Parsing Japanese with MeCab

Mon 2/14/11 12:59am

2 Comments

Projects

This is a public braindump, to help out anyone who might want to parse Japanese text without being sufficiently fluent in Japanese to read technical documentation. Our weapon of choice will be the morphological analysis tool MeCab, and for sanity’s sake, we’ll do everything in UTF8-encoded Unicode.

The goal will be to take a plain text file containing Japanese text, one paragraph per line, and extract every word in its dictionary form, with the correct reading, with little or no manual intervention.

Step one: get or build UTF8 versions of mecab and mecab-ipadic. There are binary packages available for most platforms, but it’s easy to build your own with the –with-charset=utf8 option to configure, and there’s only one extra step to convert the dictionary index before installing:

.../libexec/mecab/mecab-dict-index -f euc-jp -t utf-8

At this point, you can run mecab $file and see one “word” per line, followed by a comma-separated list containing kanji, kana, and probably a lot of “*”. If you can’t read it, either the file, the dictionary, or your terminal is not set for UTF8. You’ll need to fix that. [Note: I have no idea how to get a standard Windows command shell to display kanji correctly; if you figure it out, let me know.]

Step two: make sense of what we’re looking at. A typical line will look like this:

美しく    形容詞,自立,*,*,形容詞・イ段,連用テ接続,美しい,ウツクシク,ウツクシク

The part before the tab, 美しく, is the word as it actually appears in the text; we’ll be calling it the surface, because that’s what everyone else calls it. The nine comma-separated fields are:

pos - part of speech
pos1 - pos classification 1
pos2 - pos classification 2
pos3 - pos classification 3
rule - how this word is conjugated
conj - what conjugation it's in
dict - what the dictionary form is (with kanji if the surface form has kanji)
reading - the reading, in katakana; convert this to hiragana for use
pronunciation - the reading, in katakana with the long-vowel marker

We don’t care about pos2, pos3, or pronunciation. We need surface, pos, pos1, and reading for all words; for verbs and adjectives, we need conj, and for verbs, we also need rule. Note that there are no lines for the standard ASCII space character; if you want to reassemble the original text from the output of MeCab, you’ll need to preserve spaces (I convert them to underscores and then undo it later).

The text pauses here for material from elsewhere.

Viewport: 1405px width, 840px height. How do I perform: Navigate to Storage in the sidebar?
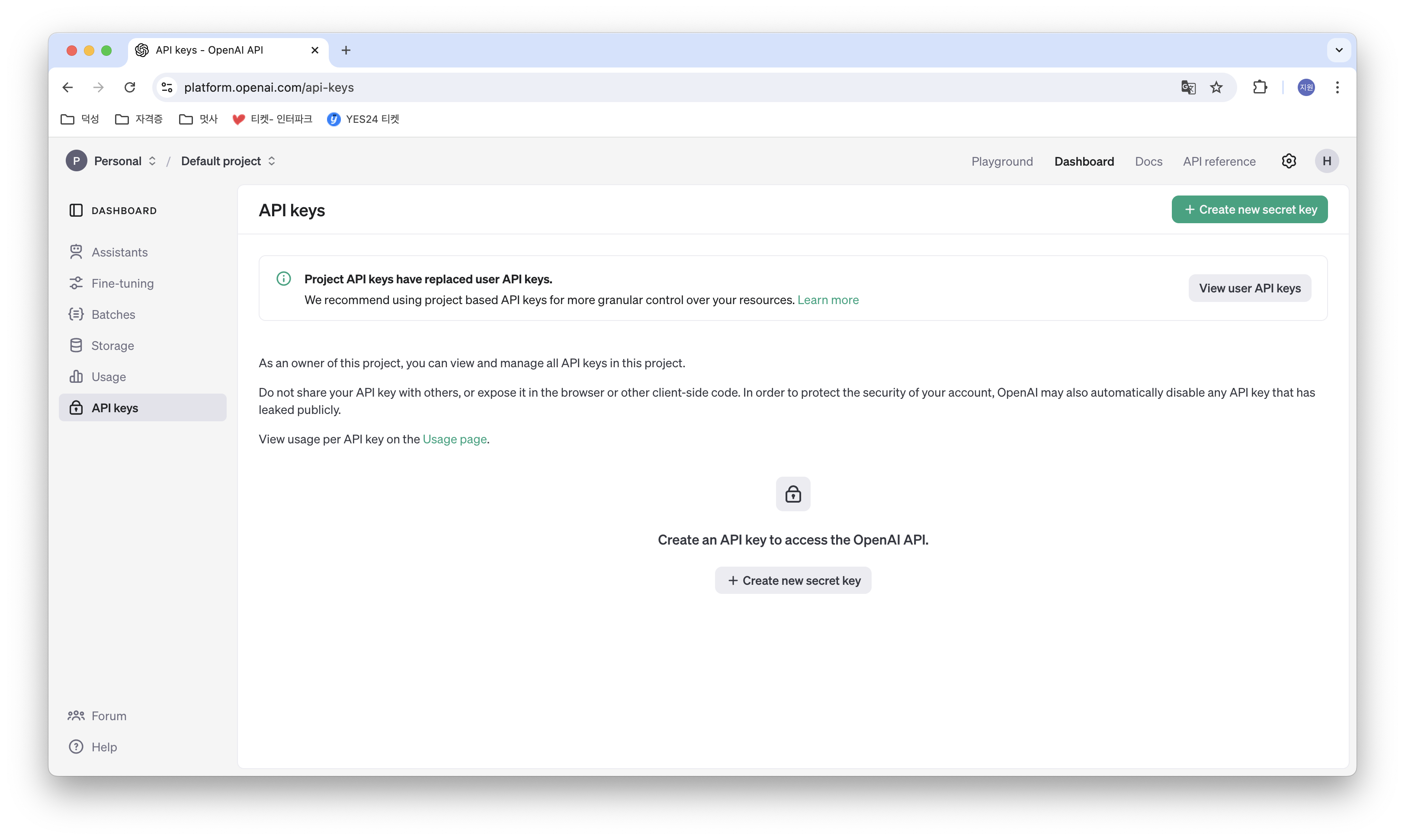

Step three: understanding the fields. I ran several complete novels through MeCab, and here’s what I found out about each major pos. You’ll be pleased to know that we don’t really care about most of it for this project; I’m just including it for future reference. The bottom line is that you can use the reading field for everything but verbs and i-adjectives (or surface if reading is * or empty), and for those you just need a few simple rules, not a complete understanding of this table.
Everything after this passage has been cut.